I’ve never before dreamt of being a fly on the wall during early discussions of festival programming, but this concert really set me thinking. Two minor-key works? One instrument? Ten o’clock on a Saturday night? The element which reframes everything is the Lammermuir Festival’s binary belief in beauty of music and place. The magical acoustic and atmosphere of a candlelit St Mary’s Church, Haddington and the sound of unaccompanied Bach on the violin of Dutch virtuoso Cecilia Bernardini proved crowd-pulling.

Bernardini’s take on music and setting felt clear from the opening “Grave” of Bach’s 1720 Violin Sonata no. 2 in A minor. The Paganini-like stridency common to many renditions was entirely absent, leaving room for the music to sing on its own terms and the wonderful building to play its part. The chords, nurtured rather than attacked, rang out hauntingly.

I really enjoyed the tempo of the following “Fuga”. While I’ve heard it played more briskly, such headlong interpretations often preclude defining breaths between successive entries of the main theme and between sections of this substantial fugue. They also preclude the appealing dance-like feel of this performance. Anyone present sensing that choice of tempo was informed by technical caution would have had this idea blown apart in the closing bars.

The two-part writing in the “Andante” was not only clear, but the separation and hierarchy of melody and pedal-note accompaniment was so well articulated that one could have sworn two players were involved. The closing “Allegro” features many echo phrases highlighted by dynamic contrast. The subtle way in which this was done – again allowing the acoustic its say in proceedings – suggested a performer addressing a discerning audience.

The Partita no. 2 in D minor, from the same 1720 collection, is more obviously concerned with dance, boasting an “Allemanda”, “Corrente”, “Sarabanda” and “Giga”. The closing “Ciaccona” (“Chaconne”) is effectively, and unusually, a second sarabande.

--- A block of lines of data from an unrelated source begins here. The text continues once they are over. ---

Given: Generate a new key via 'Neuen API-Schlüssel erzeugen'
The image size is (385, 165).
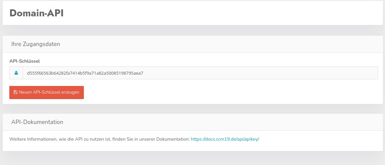Looking at the screenshot, I should (x=46, y=92).
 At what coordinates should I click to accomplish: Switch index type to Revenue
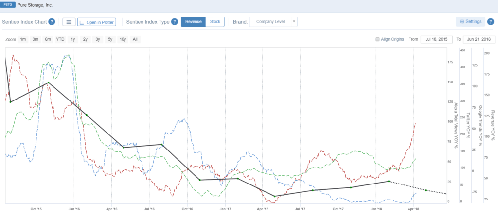coord(193,22)
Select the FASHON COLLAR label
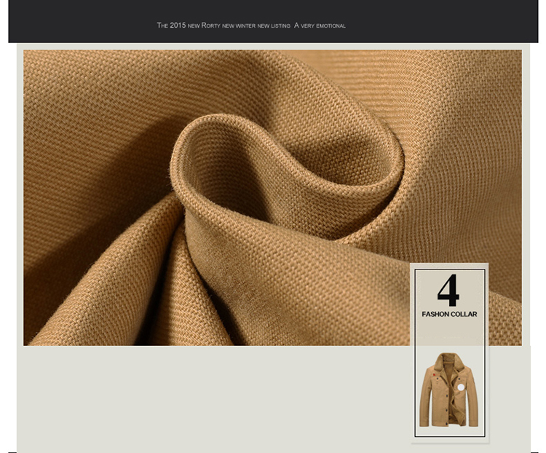The image size is (546, 453). pyautogui.click(x=449, y=315)
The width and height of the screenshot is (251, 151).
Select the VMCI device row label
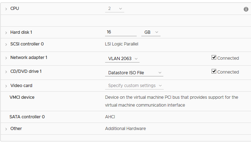[22, 97]
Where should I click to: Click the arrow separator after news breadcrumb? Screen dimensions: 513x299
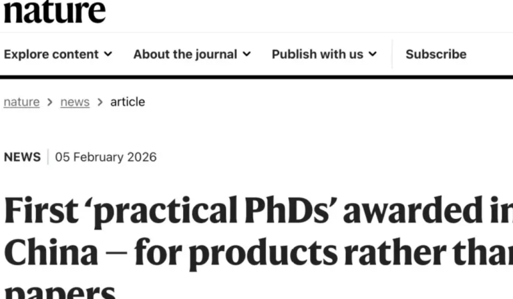point(100,102)
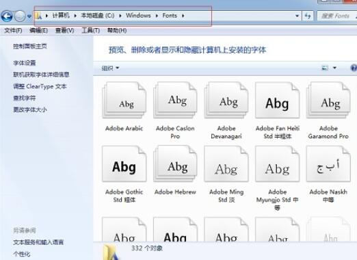Open the address bar history dropdown
The height and width of the screenshot is (260, 357).
click(297, 16)
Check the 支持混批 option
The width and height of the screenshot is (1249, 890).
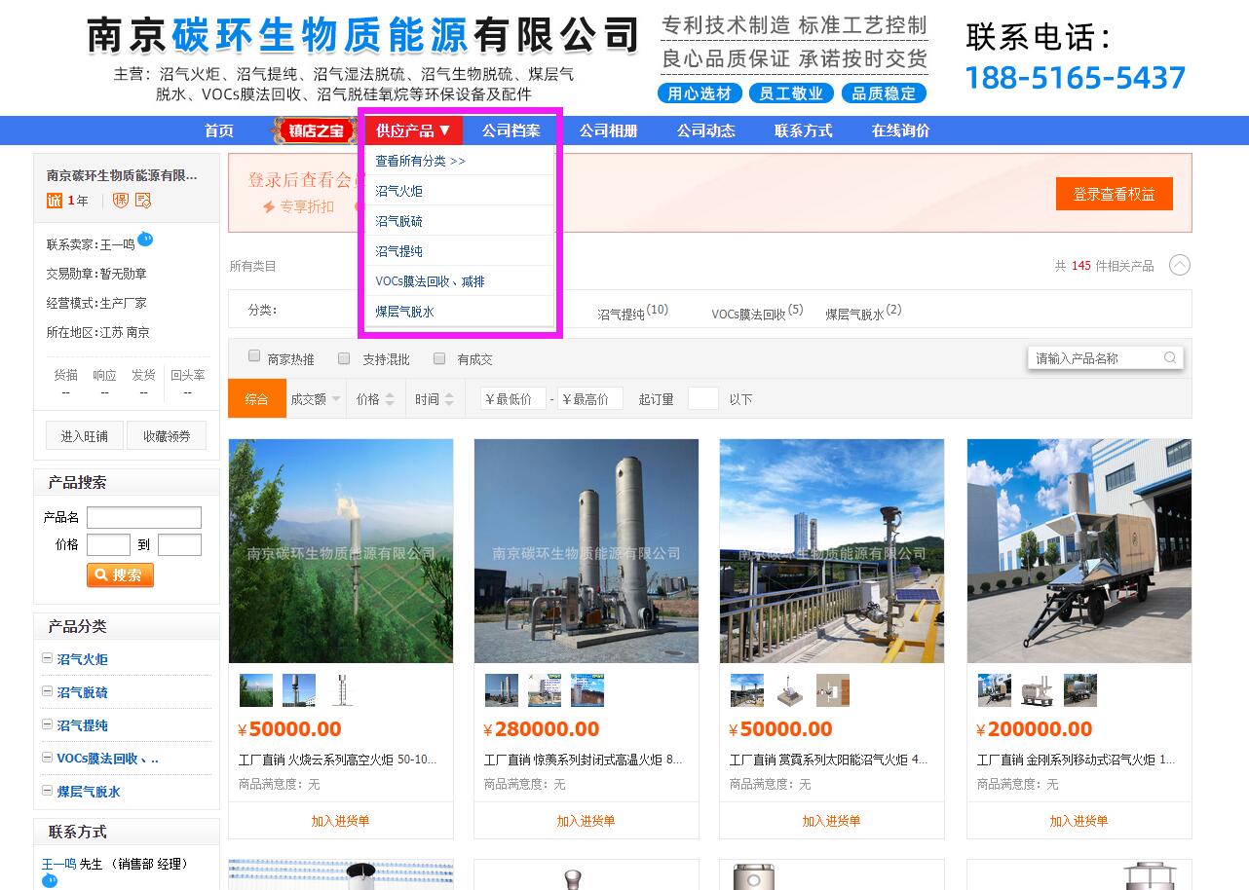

The “Corrente” certainly adhered to the titular running alongside skipping and, at the peak of some phrases, soaring. Being the slowest, the “Sarabande” features more protracted ornamentation. In one lovely phrase I noticed a florid ornament spin delicately under a held melody note. Even more winningly, the dance was kept alive as this moment eased into the following phrase. Contrastingly, in moments where the melody goes it alone without its harmonic friends, Bernardini enjoyed the freedom to lean outside the dance for just an instant. This flexibility cast her in the role of happy participant in the dance, rather than its prisoner.

Despite its minor tonality the “Giga” contains, and certainly radiated here, great joy. Even at this necessarily breezy tempo the needs of implied counterpoint were nicely handled and emergent melodies rang out. Here, too, dynamics were tastefully employed to highlight call and response phrases.

The closing bars of the “Giga” are so heroic that one could hardly be surprised at spontaneous applause. In any case, I’d imagine that Bernardini would be glad of a few seconds’ respite in this Herculean musical and intellectual undertaking, before unfolding the epic “Ciaccona”. This theme and 60 variations felt, in some ways, like an intensified summary of all that had gone before: soaring melody; achingly beautiful harmony; dance-like vigour; gripping counterpoint. Entirely new are extended passages of dramatically slow-moving chords, rapidly arpeggiated by deft bow work. This often overwrought passage, while not lacking drama in any sense, was wonderfully free of brash and hollow showiness. At the movement’s centre, the music embraces D major – the equivalent of a surprise glass of Prosecco midway through Lent. The sense of pace was delicately altered as this corner was rounded. Then, the original tonality gradually restored, the work concludes with the theme's restatement.

Despite sustained applause I somehow felt that an encore might not follow; what could thrive in the shadow of the “Ciaccona”? When it seemed clear that Bernardini wanted to reward the attentive and appreciative audience, I wondered if the cheery “Prelude” from the E major Partita might follow, or perhaps the triumphant “Allegro assai” from the C major Sonata. I was delighted when she announced the reflective “Adagio” from the Sonata no. 1 in G minor. This tenderly played, searching movement, which seems to ask more questions than it answers, was the antithesis of the easy victory of major over minor which I’d unnecessarily feared. Exiting by St Mary’s graveyard in the autumnal night air, I was reminded of Keats’ ode to that season – specifically the phrase “thou hast thy music too” and heartened to think that, late on a Saturday night, an audience of more than two hundred had been happy to reside in music’s dark side.